Weeks ago, the developers announced the official start on developing Raring Ringtail, development effort shortly followed by interesting additions, such as GNOME Control Center Unity 1.0 (at the moment, not installed by default) and the default wallpaper ("breaking" the usual pattern of landing the wallpaper just-weeks before the final release).
Furthermore, along with the mentioned changes, it seems that the developers have started to publish (and make available) exciting visual pieces, aimed at (partially) redefining the desktop with fancy icons.
The Ubuntu logo (clicking on it opens the Dash) gained a whirlwind-like addition, whirlwind rooted (as in metaphorically generated by) in the BFB icon, visual mix that expresses and subtly suggests the power behind it (clicking on the BFB button, opens/generates a much bigger piece or presenting itself as the first visual piece between the user and the powerful Dash).
Nautilus removes the "old" folder icon, adopting a "metallic" container that houses multiple orange folders, essentially, being expressed as a container (containing numerous items), while the opened device transmits an availability and strengthens its item-management nature.
While retaining the previously-used bag-like main shape, Ubuntu Software Center ditches the multitude of exposed app symbolic icons, drawing a singular A-like shape; the used orange color and the horizontal progressbar allow users to immediately identify its nature (installing apps), due to the Unity launcher's manner of installing apps (installing an application, exposes a progressbar on its Unity launcher icon).

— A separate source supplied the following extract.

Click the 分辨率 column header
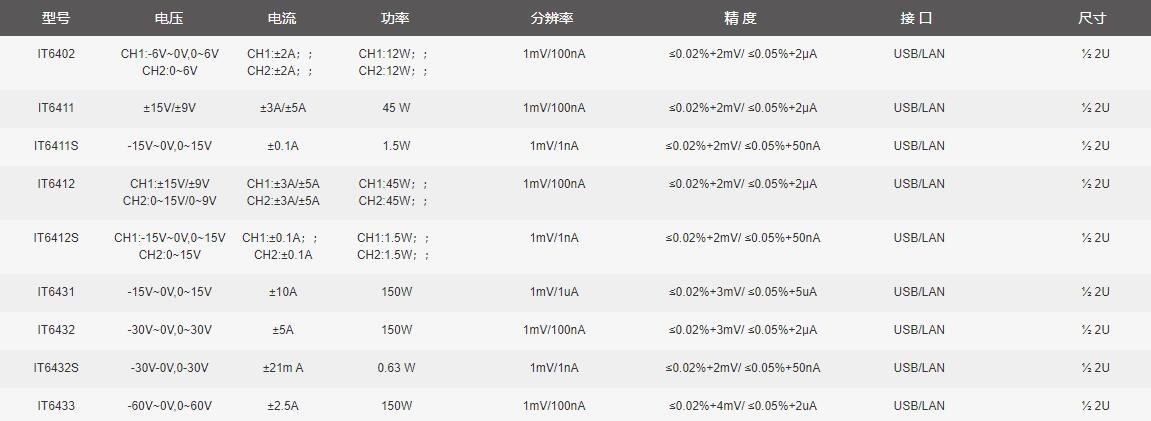 [553, 18]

The Software Updater performs, at its name says, software updating, update process that involves package installations; (probably) the developers pushed the same installation-wise bit (the progressbar and the A-like shape) into the Software Updater, yet expressing a constant movement (periodically updating the computer) of the utility.
A definitely interesting aspect of Software Updater's new icon is its used surrounding color, green, color that (traditionally) bears a sense of freshness and vitality.

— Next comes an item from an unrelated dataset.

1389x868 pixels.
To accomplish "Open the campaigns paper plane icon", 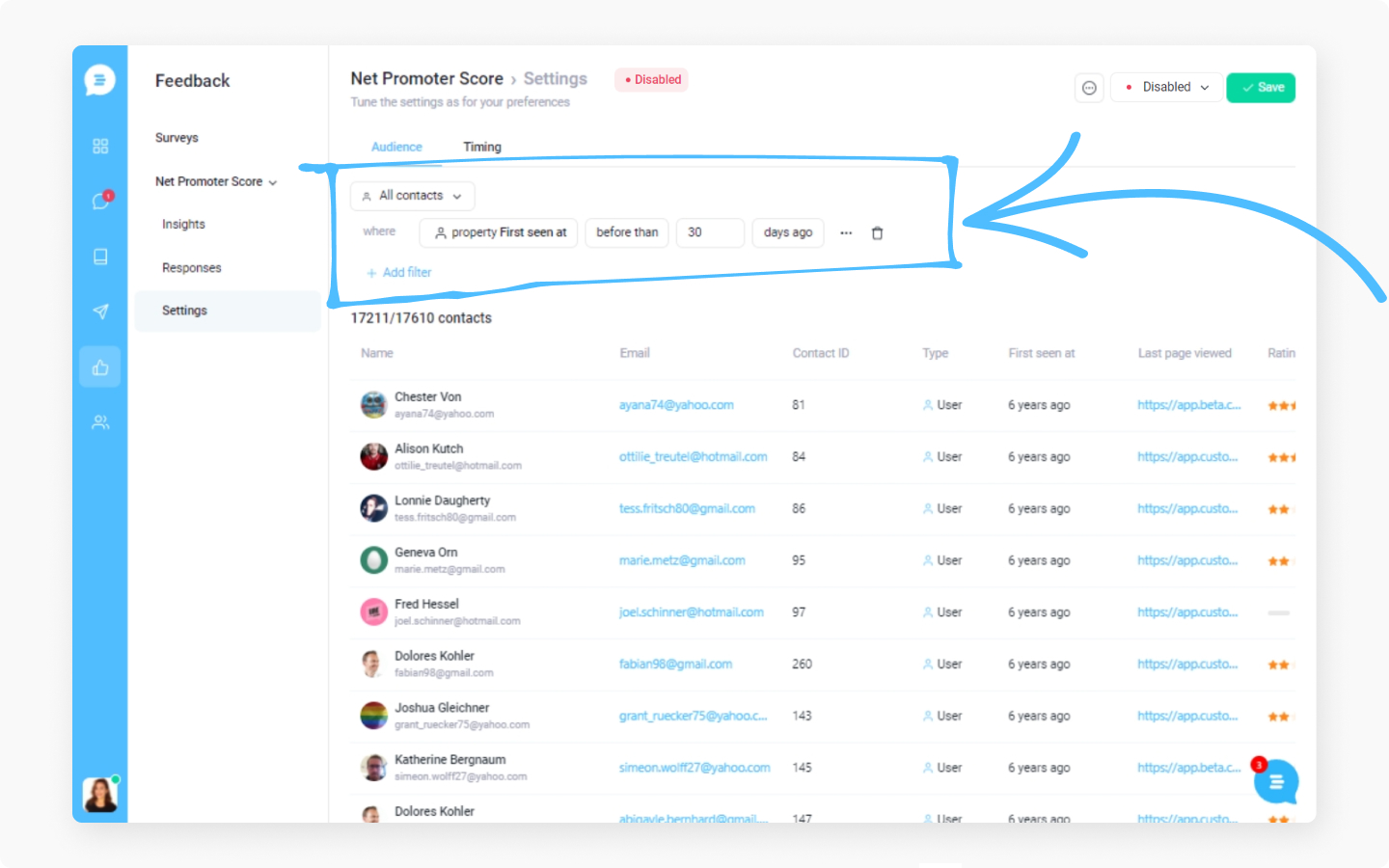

Months ago, Unity gained an interesting feature, allowing users to on-demand per-user-preference change the color of Unity launcher tiles (the surrounding icon box) by simply adding a text entry on .desktop files (basically, adding a color code, such as
#4c9e39, pushes the
#4c9e39 color to the preferred app's Unity launcher tile when the app is launched/clicked on).
Along with the new icons, the developers selected specific colors to be used by the above apps' tiles, such as Nautilus
#af4853, Ubuntu Software Center
#ffbf87, Software Updater
In Ubuntu 12.10, there are (by default) 4 workspaces, clicking on their Unity launcher icon, summons the 4 workspaces, functionality that is to be enriched (in Raring) with current workspace-aware icons; navigating to a different workspace (different from the currently used) is to be visually expressed in its Unity launcher icon, navigating to another workspace (different from the previously selected workspace), changes its Unity launcher icon accordingly, etc.
The mentioned approach is usable (applicable to) when the user utilizes 2x2 (4) workspaces, adding extra workspaces, automatically "freezes" the Workspace icon to its default state (not updating its current state anymore).